Comment d to the section points out:

While there instances in which a court may have discretion to determine that a judgment of dismissal shall operate as a bar ..., a judgment may not have an effect contrary to that prescribed by the statutes, rules of court, or other rules of law operative in the jurisdiction in which the judgment is rendered.

Here, there are relevant statutory provisions and rules that allow the debtor to petition to reopen the bankruptcy court’s determination even if judicial principles of res judicata otherwise preclude such action.

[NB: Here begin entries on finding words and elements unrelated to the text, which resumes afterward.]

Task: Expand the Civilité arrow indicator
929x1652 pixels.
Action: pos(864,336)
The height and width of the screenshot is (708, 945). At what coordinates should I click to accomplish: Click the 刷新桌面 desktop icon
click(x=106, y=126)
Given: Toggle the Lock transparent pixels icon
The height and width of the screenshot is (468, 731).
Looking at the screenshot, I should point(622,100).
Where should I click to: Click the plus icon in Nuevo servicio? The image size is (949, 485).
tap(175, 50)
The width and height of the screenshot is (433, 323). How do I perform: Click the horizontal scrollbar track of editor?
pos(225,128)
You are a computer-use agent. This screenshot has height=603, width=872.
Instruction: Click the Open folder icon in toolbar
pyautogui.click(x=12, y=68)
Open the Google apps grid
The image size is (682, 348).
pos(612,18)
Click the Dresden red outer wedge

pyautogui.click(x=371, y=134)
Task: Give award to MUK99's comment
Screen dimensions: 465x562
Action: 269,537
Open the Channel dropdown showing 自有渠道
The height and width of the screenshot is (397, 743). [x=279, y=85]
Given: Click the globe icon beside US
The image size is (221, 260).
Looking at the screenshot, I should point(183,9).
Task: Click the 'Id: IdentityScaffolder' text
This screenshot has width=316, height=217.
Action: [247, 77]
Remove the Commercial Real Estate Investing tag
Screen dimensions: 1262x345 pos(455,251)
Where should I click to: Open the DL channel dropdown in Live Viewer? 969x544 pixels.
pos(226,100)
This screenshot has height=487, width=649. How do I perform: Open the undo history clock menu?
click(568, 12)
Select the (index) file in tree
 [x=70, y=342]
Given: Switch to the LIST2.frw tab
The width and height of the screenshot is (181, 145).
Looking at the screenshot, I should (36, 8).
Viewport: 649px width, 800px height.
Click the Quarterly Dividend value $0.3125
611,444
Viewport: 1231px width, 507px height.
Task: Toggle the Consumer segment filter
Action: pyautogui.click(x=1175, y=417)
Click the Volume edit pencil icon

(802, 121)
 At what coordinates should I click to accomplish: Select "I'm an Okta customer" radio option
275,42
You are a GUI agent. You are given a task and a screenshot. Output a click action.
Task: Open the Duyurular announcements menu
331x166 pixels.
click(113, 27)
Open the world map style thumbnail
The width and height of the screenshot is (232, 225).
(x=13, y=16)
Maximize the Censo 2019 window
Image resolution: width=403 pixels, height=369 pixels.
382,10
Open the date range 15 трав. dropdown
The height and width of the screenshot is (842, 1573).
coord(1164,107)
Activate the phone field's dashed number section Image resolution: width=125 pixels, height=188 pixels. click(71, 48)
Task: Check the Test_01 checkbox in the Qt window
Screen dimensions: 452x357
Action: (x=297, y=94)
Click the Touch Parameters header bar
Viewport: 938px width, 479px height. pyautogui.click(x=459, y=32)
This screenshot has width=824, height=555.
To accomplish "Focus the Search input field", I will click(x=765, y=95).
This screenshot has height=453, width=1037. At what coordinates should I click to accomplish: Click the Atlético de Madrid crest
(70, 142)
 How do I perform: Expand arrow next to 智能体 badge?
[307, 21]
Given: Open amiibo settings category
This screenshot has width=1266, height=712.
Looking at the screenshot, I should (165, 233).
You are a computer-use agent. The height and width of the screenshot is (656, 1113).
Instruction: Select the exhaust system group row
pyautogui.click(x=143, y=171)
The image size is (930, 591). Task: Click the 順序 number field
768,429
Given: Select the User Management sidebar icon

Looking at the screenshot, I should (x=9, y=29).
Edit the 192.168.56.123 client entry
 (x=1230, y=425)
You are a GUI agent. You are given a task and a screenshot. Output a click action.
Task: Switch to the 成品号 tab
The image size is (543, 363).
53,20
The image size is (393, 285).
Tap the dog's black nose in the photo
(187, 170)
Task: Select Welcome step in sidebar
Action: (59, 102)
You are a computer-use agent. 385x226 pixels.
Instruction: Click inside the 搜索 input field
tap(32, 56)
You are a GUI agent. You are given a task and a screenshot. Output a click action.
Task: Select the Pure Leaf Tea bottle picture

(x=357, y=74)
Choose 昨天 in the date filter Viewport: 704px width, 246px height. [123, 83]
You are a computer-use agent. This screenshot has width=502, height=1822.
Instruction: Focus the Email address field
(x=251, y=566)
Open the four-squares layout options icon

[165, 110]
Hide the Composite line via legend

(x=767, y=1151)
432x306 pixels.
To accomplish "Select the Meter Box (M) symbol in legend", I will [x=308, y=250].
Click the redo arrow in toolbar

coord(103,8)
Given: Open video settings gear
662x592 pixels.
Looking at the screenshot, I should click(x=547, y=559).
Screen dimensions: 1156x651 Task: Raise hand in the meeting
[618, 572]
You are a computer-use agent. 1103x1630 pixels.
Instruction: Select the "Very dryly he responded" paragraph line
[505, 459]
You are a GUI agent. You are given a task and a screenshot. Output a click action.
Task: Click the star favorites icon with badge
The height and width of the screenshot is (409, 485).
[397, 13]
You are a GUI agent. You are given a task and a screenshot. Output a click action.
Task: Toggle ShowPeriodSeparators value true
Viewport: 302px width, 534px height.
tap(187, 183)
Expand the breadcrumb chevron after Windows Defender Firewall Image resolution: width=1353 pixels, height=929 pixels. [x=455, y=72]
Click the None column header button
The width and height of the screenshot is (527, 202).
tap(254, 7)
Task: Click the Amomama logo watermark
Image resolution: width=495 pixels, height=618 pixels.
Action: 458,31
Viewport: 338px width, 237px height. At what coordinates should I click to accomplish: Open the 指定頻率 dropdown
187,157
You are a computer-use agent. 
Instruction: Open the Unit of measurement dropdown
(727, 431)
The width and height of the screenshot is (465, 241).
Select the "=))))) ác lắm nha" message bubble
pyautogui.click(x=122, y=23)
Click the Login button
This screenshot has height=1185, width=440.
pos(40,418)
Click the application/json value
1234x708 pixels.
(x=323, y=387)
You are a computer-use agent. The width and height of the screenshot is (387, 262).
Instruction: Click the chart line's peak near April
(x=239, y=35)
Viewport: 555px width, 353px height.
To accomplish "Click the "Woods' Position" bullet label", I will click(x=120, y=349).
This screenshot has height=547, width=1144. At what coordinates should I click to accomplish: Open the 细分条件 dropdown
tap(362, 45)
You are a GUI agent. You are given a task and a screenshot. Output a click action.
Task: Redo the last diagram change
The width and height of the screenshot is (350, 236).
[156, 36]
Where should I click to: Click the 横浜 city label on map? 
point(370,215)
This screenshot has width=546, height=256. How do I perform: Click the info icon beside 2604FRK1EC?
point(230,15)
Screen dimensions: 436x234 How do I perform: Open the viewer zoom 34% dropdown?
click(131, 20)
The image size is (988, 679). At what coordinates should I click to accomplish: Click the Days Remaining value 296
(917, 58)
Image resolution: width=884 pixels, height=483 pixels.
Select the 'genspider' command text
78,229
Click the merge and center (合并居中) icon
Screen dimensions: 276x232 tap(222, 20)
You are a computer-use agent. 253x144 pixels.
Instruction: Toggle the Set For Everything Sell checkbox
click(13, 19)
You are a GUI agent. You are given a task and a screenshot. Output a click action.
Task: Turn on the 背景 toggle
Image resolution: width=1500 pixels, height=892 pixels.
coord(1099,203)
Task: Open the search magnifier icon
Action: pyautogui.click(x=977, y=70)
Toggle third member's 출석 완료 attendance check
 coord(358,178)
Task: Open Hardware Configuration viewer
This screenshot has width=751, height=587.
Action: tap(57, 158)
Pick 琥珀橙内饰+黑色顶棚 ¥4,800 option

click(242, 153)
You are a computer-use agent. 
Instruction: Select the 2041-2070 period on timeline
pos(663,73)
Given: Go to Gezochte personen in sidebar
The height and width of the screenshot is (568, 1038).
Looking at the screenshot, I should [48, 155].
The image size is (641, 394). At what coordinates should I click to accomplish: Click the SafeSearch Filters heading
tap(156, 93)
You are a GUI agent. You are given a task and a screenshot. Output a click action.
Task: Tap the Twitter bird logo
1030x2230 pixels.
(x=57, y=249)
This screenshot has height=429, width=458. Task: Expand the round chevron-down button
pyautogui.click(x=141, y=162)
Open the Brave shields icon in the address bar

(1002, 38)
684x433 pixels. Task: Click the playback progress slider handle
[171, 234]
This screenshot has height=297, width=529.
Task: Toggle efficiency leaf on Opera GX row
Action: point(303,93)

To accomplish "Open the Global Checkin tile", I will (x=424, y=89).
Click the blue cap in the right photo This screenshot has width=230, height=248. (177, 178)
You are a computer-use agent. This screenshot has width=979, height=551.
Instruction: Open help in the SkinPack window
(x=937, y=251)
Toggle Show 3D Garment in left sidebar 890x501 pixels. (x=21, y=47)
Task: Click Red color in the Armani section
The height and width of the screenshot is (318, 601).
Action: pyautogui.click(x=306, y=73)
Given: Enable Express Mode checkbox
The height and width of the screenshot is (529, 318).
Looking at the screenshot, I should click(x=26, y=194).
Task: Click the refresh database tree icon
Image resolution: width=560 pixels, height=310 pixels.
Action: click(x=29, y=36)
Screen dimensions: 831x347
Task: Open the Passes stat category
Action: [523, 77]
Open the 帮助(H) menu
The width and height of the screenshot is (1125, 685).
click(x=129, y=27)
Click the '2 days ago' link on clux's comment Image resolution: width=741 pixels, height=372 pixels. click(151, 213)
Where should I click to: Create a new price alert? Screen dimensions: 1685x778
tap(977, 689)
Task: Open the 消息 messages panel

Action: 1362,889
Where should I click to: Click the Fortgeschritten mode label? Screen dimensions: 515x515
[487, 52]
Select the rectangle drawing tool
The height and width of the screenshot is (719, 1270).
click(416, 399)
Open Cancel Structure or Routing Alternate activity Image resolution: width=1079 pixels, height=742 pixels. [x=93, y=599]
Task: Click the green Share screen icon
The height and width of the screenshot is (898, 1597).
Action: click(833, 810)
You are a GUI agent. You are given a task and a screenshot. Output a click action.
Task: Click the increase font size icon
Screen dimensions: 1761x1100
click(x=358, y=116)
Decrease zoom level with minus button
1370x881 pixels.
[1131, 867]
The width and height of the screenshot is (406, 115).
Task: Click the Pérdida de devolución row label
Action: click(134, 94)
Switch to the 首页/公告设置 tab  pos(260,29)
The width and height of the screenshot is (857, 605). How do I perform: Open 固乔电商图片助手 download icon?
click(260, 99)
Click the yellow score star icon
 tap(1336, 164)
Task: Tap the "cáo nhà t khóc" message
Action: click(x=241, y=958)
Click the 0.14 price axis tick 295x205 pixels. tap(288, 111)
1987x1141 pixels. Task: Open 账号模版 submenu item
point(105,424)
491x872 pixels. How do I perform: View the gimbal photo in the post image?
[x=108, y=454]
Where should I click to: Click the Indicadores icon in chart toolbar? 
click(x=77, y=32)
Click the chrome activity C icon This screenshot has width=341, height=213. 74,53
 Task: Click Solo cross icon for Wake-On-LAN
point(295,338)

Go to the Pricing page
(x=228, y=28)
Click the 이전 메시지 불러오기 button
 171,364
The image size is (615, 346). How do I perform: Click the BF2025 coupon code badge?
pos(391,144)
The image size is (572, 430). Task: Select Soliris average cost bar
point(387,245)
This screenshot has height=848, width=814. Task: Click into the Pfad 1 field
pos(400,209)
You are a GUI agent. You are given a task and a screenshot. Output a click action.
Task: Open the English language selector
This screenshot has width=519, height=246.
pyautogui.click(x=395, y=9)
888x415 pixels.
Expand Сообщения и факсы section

Section 350(b) of Title 11 provides that “[a] case may be reopened in the court in which such case was closed to ... accord relief to the debtor, or for cause.” Bankruptcy Rule 5010 thus provides that “[a] case may be reopened on motion of the debtor or other party in interest pursuant to § 350(b) of the Code.” Although not relying on Rule 5010, the bankruptcy court cited Rule 4007(b), which governs the time for reopening a case and provides that (except for situations not relevant here) a case may be reopened at any time.

*579 Despite the State’s argument to the contrary at oral argument on the appeal, there is ample authority both in the plain language of Rule 5010 itself and secondary sources that the debtor himself may reopen his case. See B. Weintraub & A. Resnick, Bankruptcy Law Manual ¶ 3.10, at 3-58 & nn. 9-11 (rev. ed. 1986); 3 Collier on Bankruptcy, supra, at ¶ 350.03, p. 350-6 & n. 4; id. at 11350.03[2], p. 350-12.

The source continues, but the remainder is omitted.